Tanto es así que constituye uno de los cinco escenarios culturales que el filósofo alemán Eugen Fink señaló como los núcleos significativos e imprescindibles en torno a los cuales se articulan las sociedades humanas. Estos son: primero, el trabajo como relación con la naturaleza; segundo, la familia, las correspondientes reglas acerca de su estructuración y el matrimonio, que, junto con el tercero, la política, constituyen las relaciones con los demás; el cuarto, el denominado ámbito del juego, que engloba nuestra relación con lo posible; y, por último, la muerte. Pero ésta no es una integrante más de la lista, sino que Fink lleva su papel un paso más allá al indicar que es por ella por quien se modulan el resto de escenarios. Debido a que el hombre conoce la muerte, sabe de la importancia de organizar el trabajo y dominar otras poblaciones para asegurar la supervivencia del grupo. Asimismo, la muerte abre la no-dimensión del otro lado, que es anidada por la imaginación y las elucubraciones sobre lo posible. Es aquí donde aparece la religión, sistema de concepciones sobre un orden superior que dispone nuestra realidad. La religión dota de un sentido a la muerte. Su objetivo último viene a ser ayudar al hombre a vivir su muerte –sí, ‘vivir su muerte’, quédense con esta expresión porque en breve volveré sobre ella-. Paradójico resulta que una herramienta que en principio debe ayudar a vivir, conduzca precisamente a la violencia y la muerte cuando es dogmatizada y se excede en sus funciones.

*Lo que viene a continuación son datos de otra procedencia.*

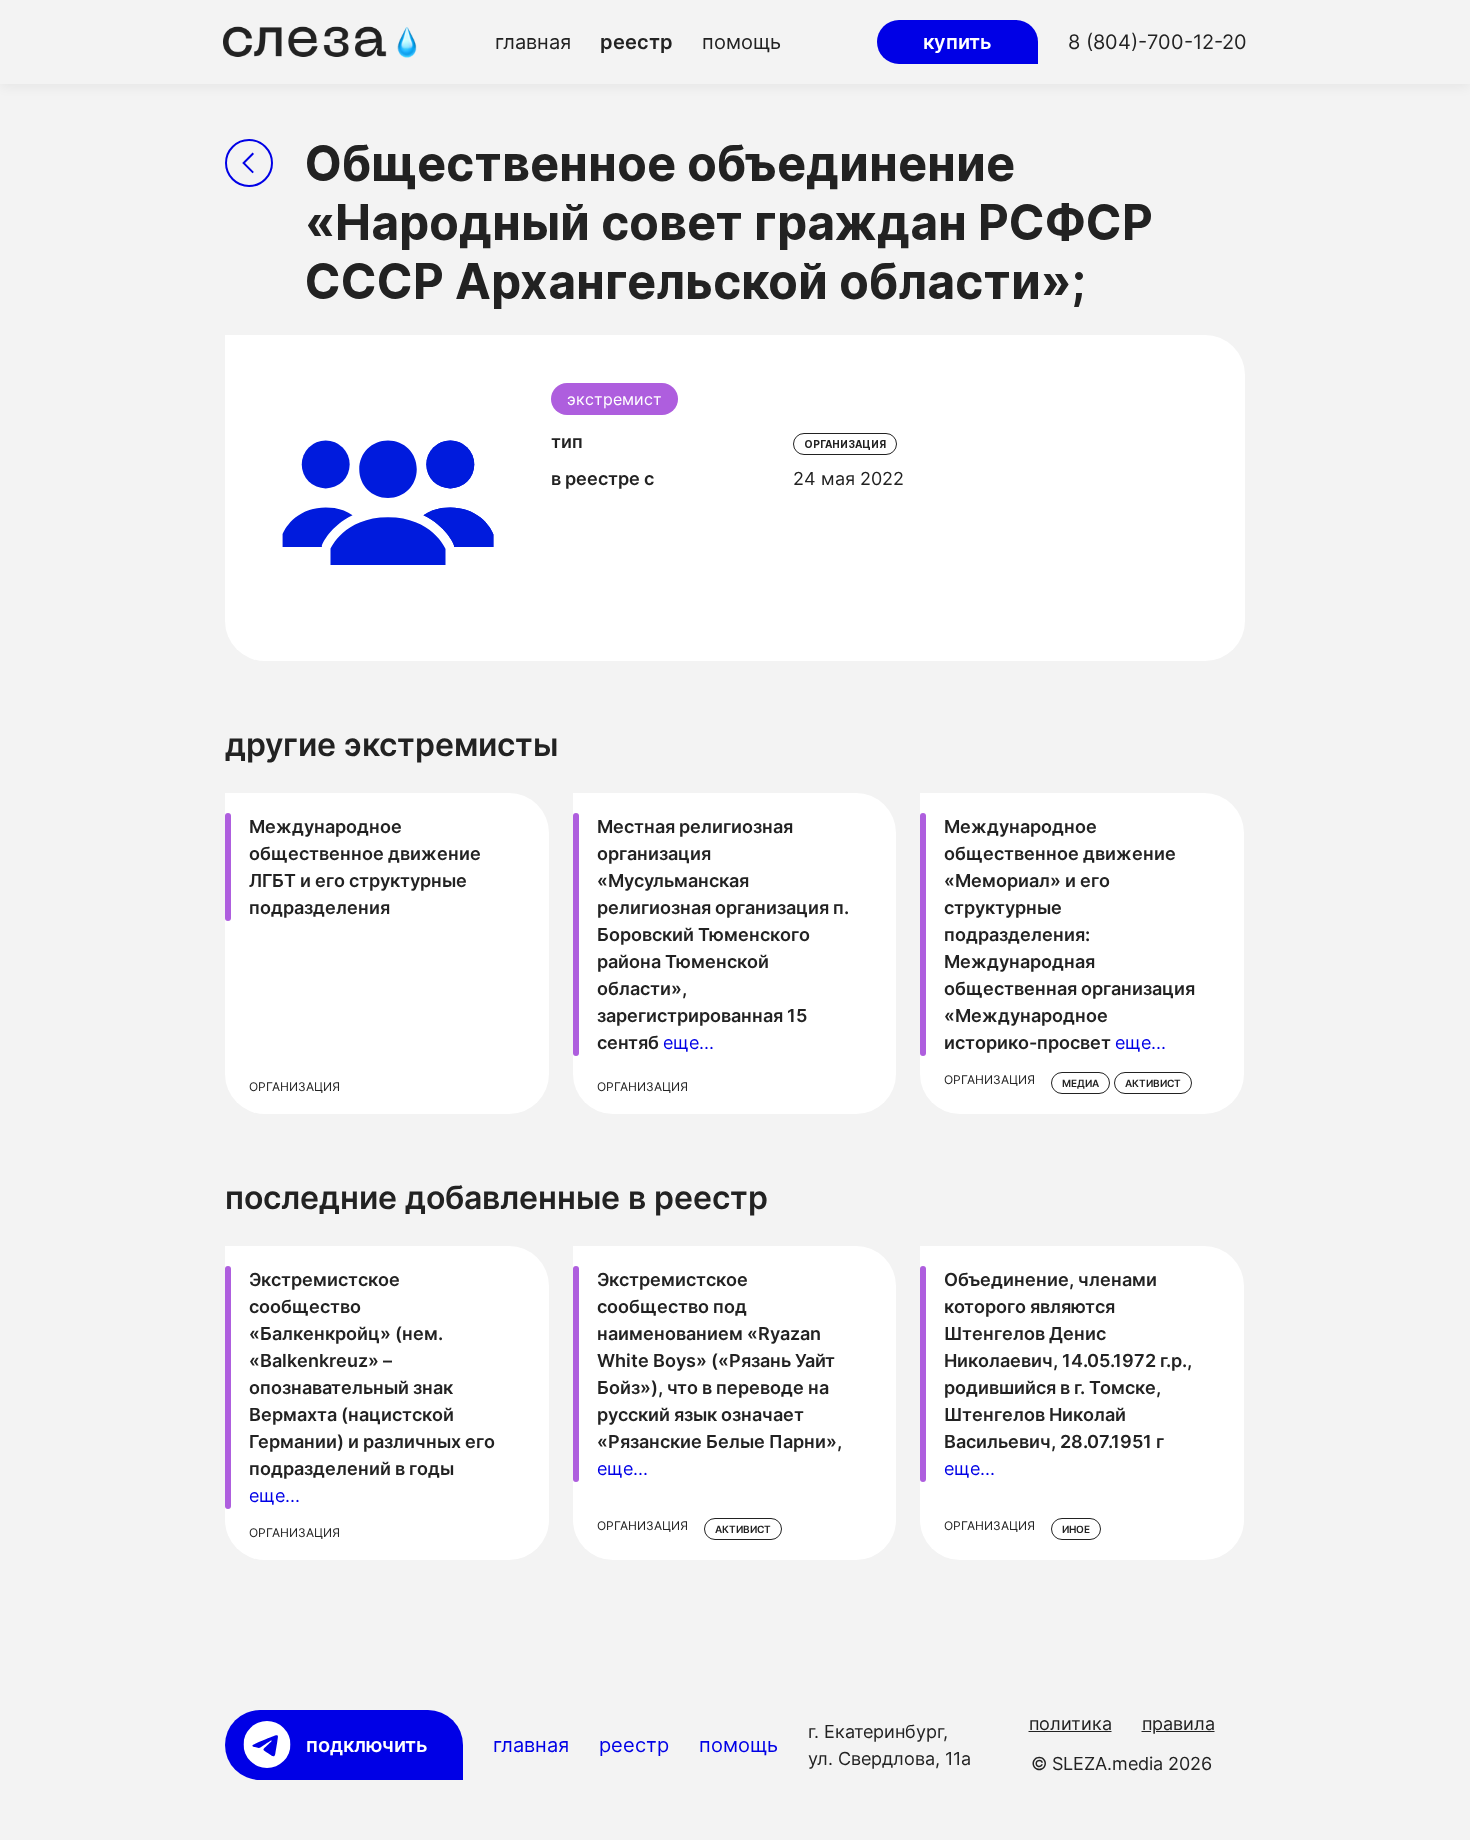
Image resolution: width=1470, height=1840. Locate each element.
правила (1178, 1723)
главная (533, 42)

Así, en torno a la muerte se organizan una cultura práctica, que regula nuestro comportamiento a la hora de tratar con ella; una cultura técnica, que engloba aquellos instrumentos que puedan ser requeridos por la anterior; y, de forma preeminente, una rica y omnipresente cultura ideal que aglutina los mitos de la comunidad y empapa cada uno de los ámbitos de su vida. ‘La mortalidad impregna la vida del ser humano, a diferencia de otros animales, porque sabe de sus propios límites biológicos’ sentenció Fink.

Las evidencias más antiguas de enterramientos acompañados de cierto rito funerario son atribuidas al Homo Neandertal, coetáneo del Sapiens, que acabaría por desbancarlo.

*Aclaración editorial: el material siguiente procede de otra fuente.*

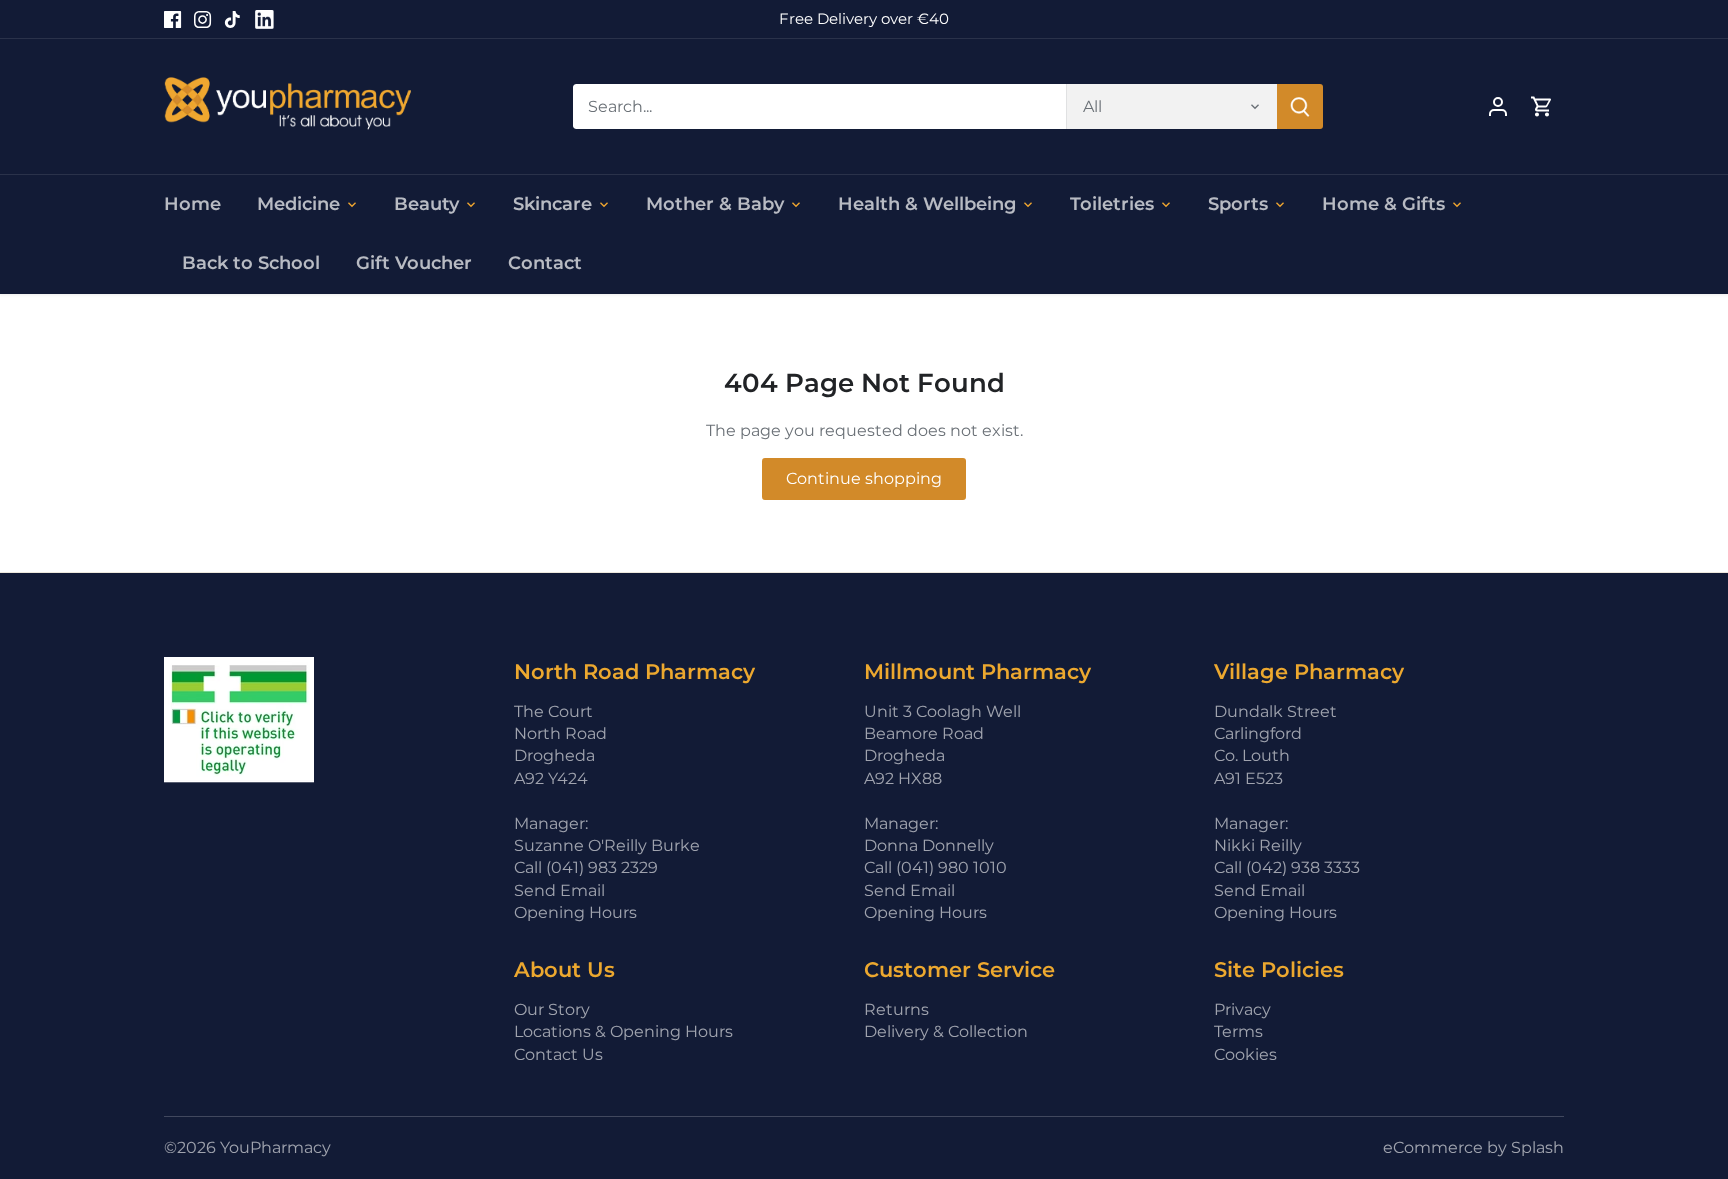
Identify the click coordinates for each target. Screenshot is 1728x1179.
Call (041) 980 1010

Todo ser vivo muere, pero el hombre es el único animal que ha montado sobre este hecho todo un aparato cultural y simbólico. Lo cual no deja de llamar la atención si tenemos en cuenta que otros escenarios, como el trabajo o las relaciones entre sexos, sí están reglados en las comunidades animales. Bastará con citar las colmenas o las manadas de suricatos con sus complejas sociedades matriarcales, donde el apareamiento no es algo que se tome a la ligera.

Esto nos lleva a plantearnos la siguiente cuestión: ¿podría ser tal vez la conciencia sobre nuestra propia muerte lo que nos diferencie de los animales?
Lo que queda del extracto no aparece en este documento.